Posted on 08/18/2018 5:51:03 PM PDT by pcottraux

The Danger of Hitler Comparisons: Part 2

By Philip Cottraux

Click here to read part 1.

After I wrote about why it’s dangerous to compare your political enemies to Hitler (which is an epidemic right now), I thought I was done with the subject. In fact, last week I moved on to something else. But I started thinking more about it and realized that I still have much to say. While the first blog was about why it’s both dangerous and intellectually lazy to categorize a politician you didn’t vote for as “the next Hitler,” this week I want to explore why people do it in the first place.

Specifically, why Hitler? What is it about the Austrian dictator of Germany who started World War II and the Holocaust that makes not just a de facto villain of the 20th century, but the imaginary boogeyman that people today see lurking in today’s office holders?

I already covered in part 1 that Hitler didn’t even produce the highest body count. Far more died in Stalin’s and Chairman Mao’s purges. It’s often been said, and I think is most likely, that leftists who compare conservatives to Nazis have too much in common ideologically with Communist dictators to consider them villains in the first place. Perhaps even more disturbing is to hear Democrats praise Castro or Mao Tse Tung as “great leaders.”

However, I think there’s more to it than that. The Soviet Union, while not necessarily our friends, was at least on our side against Hitler. Not being part of the Axis powers, Russia and China technically gets a pass for all the evil the committed in the twentieth century in our collective memories. At least in a dumbed down version of history.

I also touched on the human desire to find patterns in chaos. Rather than rewriting it, let me directly quote myself:

“The reality is so complicated that I’ve conceded that history doesn’t actually repeat, though one could certainly argue that it rhymes. The repetition is merely an illusion that stems from our desire to find patterns in chaos. Humans fear randomness, because it leads to the possibility that anything terrible could happen at any moment. This scares us, so we mentally look for patterns as coping mechanisms when the unexpected occurs. This psychological phenomenon explains the existence of conspiracy theories. In a weird way, it’s more comforting to think that sinister government operatives are behind tragedies like 9/11 than to accept that tragedies could strike at any moment.”

This desire to see patterns to try to make sense of what is genuine chaos leads to the illusion that history repeats itself. But it does more than that.
=====
▶ **Written problem 1**:
According to the Hitler comparisons post, whose purges killed far more people than Hitler did?
▶ **Written problem 2**:
Summarize the Hitler comparisons post in two sentences.
=====
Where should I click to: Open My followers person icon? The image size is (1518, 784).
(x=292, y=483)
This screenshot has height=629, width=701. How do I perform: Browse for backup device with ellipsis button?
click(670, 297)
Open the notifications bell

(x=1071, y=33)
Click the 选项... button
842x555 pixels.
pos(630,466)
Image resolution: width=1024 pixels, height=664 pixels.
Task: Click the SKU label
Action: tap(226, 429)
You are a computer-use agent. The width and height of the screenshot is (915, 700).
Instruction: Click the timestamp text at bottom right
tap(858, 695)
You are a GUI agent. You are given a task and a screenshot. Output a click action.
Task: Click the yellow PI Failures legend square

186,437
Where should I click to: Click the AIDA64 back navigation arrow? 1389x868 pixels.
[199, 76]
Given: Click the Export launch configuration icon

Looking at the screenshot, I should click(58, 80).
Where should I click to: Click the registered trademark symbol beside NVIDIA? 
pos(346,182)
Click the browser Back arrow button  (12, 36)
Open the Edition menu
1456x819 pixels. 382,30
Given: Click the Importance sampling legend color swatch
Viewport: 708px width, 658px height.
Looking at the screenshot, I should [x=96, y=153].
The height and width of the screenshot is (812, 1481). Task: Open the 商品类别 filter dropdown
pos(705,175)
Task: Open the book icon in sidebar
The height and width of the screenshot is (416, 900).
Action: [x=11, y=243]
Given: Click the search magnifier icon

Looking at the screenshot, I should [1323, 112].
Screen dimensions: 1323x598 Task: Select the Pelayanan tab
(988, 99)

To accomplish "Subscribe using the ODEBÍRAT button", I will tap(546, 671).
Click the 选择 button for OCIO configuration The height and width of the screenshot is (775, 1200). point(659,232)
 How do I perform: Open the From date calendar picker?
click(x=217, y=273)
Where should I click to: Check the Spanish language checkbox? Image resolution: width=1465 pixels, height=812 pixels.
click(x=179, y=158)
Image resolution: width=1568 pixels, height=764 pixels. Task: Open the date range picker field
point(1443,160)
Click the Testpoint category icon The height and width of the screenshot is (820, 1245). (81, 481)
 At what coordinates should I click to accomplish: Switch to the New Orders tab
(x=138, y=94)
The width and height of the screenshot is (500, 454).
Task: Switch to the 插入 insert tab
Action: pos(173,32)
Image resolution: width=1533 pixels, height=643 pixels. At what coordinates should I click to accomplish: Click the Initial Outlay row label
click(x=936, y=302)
=====
▶ **Full output 1**:
Stalin's and Chairman Mao's purges.

▶ **Full output 2**:
This second installment moves from why comparing political opponents to Hitler is dangerous to why people make the comparison at all. It suggests that leftists may share too much ideology with Communist dictators to see them as villains, that Russia and China get a pass in collective memory because they were not Axis powers, and that the human urge to find patterns in chaos creates the illusion that history repeats itself.